Pursuant to articles L. 225-132 and seq. of the French Commercial Code, shareholders of the Company are entitled to a preferential right to subscribe to shares issued for cash in the context of a capital increase. Such a right is transferable throughout the subscription period. Shareholders may individually waive their preferential subscription rights. In addition, a decision to convert preferred shares entails the waiving of the shareholders' preferential right to subscribe the shares resulting from the conversion. Similarly, a decision to issue transferable securities giving access to the capital also entails the waiving of the shareholders' preferential right to subscribe the capital securities to which the transferable securities issued give entitlement. An extraordinary general meeting of shareholders which decides or authorises a capital increase may remove the preferential subscription right for the total capital increase or for one or more tranches thereof, subject to the following conditions:
  • The issue price of share issuances by way of public offering must be at least equal to the weighted average market price of the three latest stock exchange sessions with a maximum 5% discount. However, subject to a limit of 10% of the share capital per annum, the extraordinary general meeting may authorise the Management Board to set the issue price on the basis of terms which it determines in the light of a report from the Management Board and a special report from the auditor. When such authorisation is used, the Management Board draws up an additional report, certified by the auditor, which describes the definitive conditions of the operation and provides information which facilitates assessment of the effective impact on the existing shareholders' situation.
  • Share issuances by way of an offer to individuals providing portfolio investment and management services on behalf of third parties and/or to qualified investors or a limited circle of investors may only be carried out within the limit of 20% of the share capital per year.

Acquisition of Own Shares

Article L. 225-209 and seq. of the French Commercial Code provides that the general meeting of shareholders of a company whose shares are admitted to trading on a regulated market may authorise the Management Board to purchase a number of shares representing up to 10% of the company's share capital. The general meeting of shareholders defines the purpose as well as the terms and conditions of the purchase. Such authorisation may not be given for a period longer than eighteen months. The works council is informed of the resolution adopted by the general meeting.
In this respect, the Company may not hold, either directly or through a person acting in their own name but on the Company's behalf, more than 10% of the total of its shares, or more than 10% of any given category. The said shares must be in registered form and fully paid up when purchased. The Company must have reserves, in addition to the statutory reserve, of an amount at least equal to the value of all of the shares it holds. Shares held by the Company do not give entitlement to dividends nor voting rights. Own shares may be acquired, assigned or transferred by any means.

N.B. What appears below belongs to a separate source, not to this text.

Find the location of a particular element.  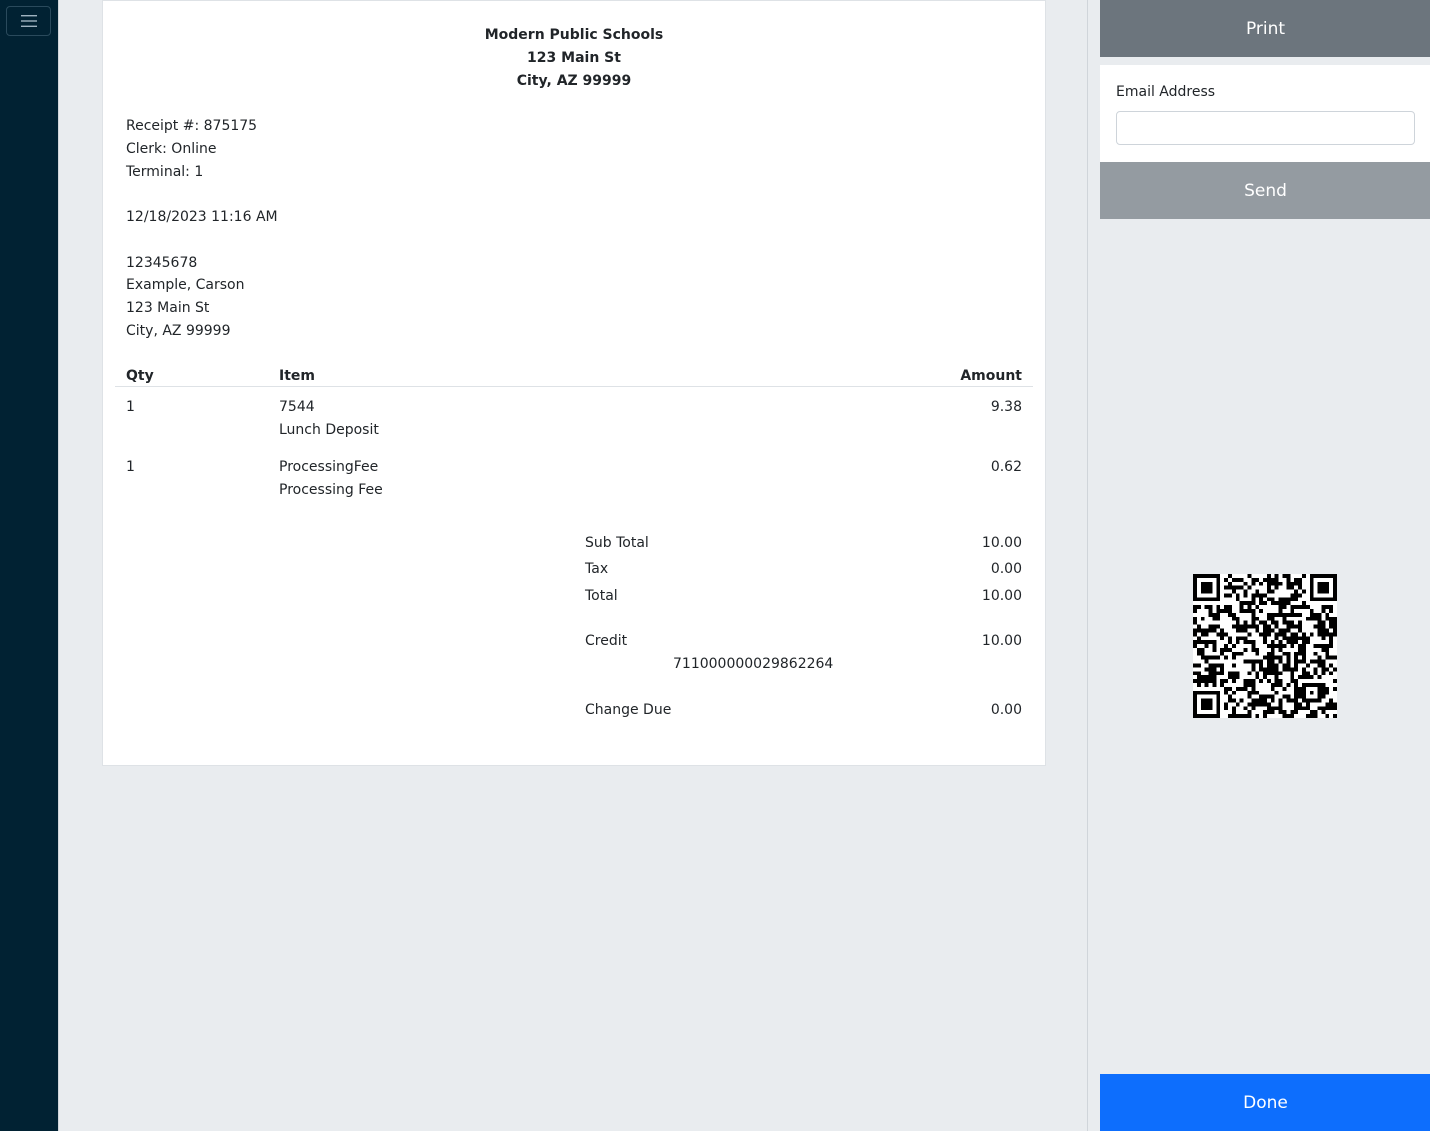

hamburger-menu-icon is located at coordinates (28, 21).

The acquisition of its own shares by the Company may have the following purposes:
  • Cancellation and subsequent capital reduction.
  • Allocation to the employees of the Company.
  • Tendering at the time of exercise of the rights attached to securities giving the right to the attribution of shares of the Company.
  • Use for payment or exchange within the context of external growth operations (merger, demerger or contribution), in which case, the shares thus held by the Company cannot exceed 5% of its capital.
  • Ensuring liquidity within the context of a liquidity contract entered into with an investment service provider.

Pursuant to article 241-2 of the General Regulation of the French Financial Market Authority, issuers must publish a description of the share repurchase programme before engaging in such a programme. In addition, issuers for which a share repurchase program is underway, must inform the market of all operations carried out under this programme no later than on the 7th day of trading following their execution date. Issuers also have an obligation to report their repurchase operations to the French Financial Market Authority on a monthly basis.